Je devais en effet m'improviser cadreur professionnel pour la réalisation des interviews de ces agriculteurs en manque d'amour par la sublime Karine Le Marchand. J'objectai à mon responsable mon ignorance et ma probable incapacité à manier une caméra de manière convenable; ce à quoi il répondit, dédaigneux: " - Pour filmer trois bouseux en plan fixe au fin fond du Poitou te racontant leur misère sexuelle, pas besoin d'être Kubrick ! "
Je me résolus à l'idée pensant qu'effectivement ce ne devait pas être bien compliqué et me rendis sur le champ, en emportant quelques affaires, dans les bureaux luxueux de la production de l'émission.

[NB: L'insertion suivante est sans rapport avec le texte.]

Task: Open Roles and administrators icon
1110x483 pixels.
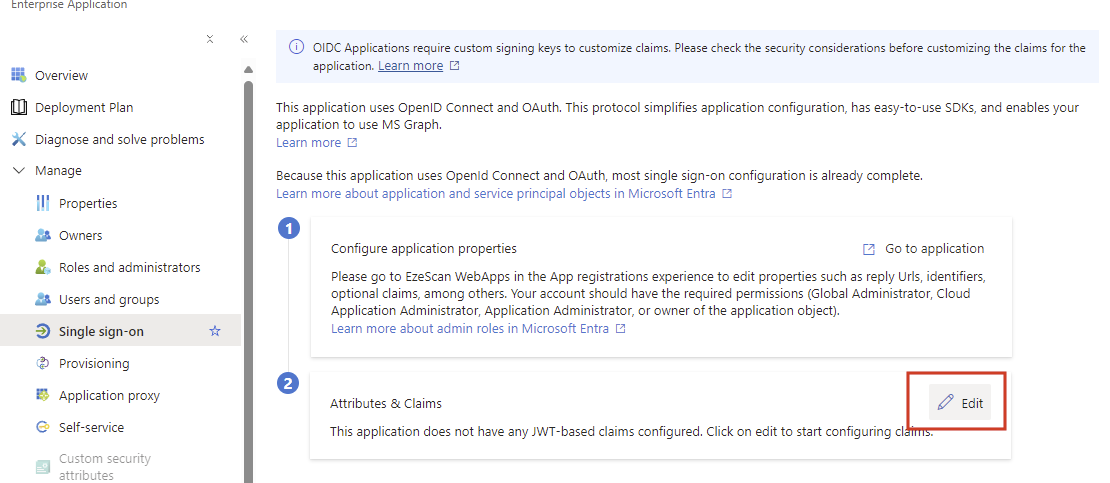Action: tap(42, 267)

Un monospace rutilant et floqué au titre de l'émission nous attendait gentiment à la sortie du débrief' de la prod'. Je devais en effet prendre le volant et transporter vers la ruralité mademoiselle Le Marchand et deux prétendantes à l'amour champêtre, aussi vulgaire que mal habillées, que la production venait de "caster" à l'instant.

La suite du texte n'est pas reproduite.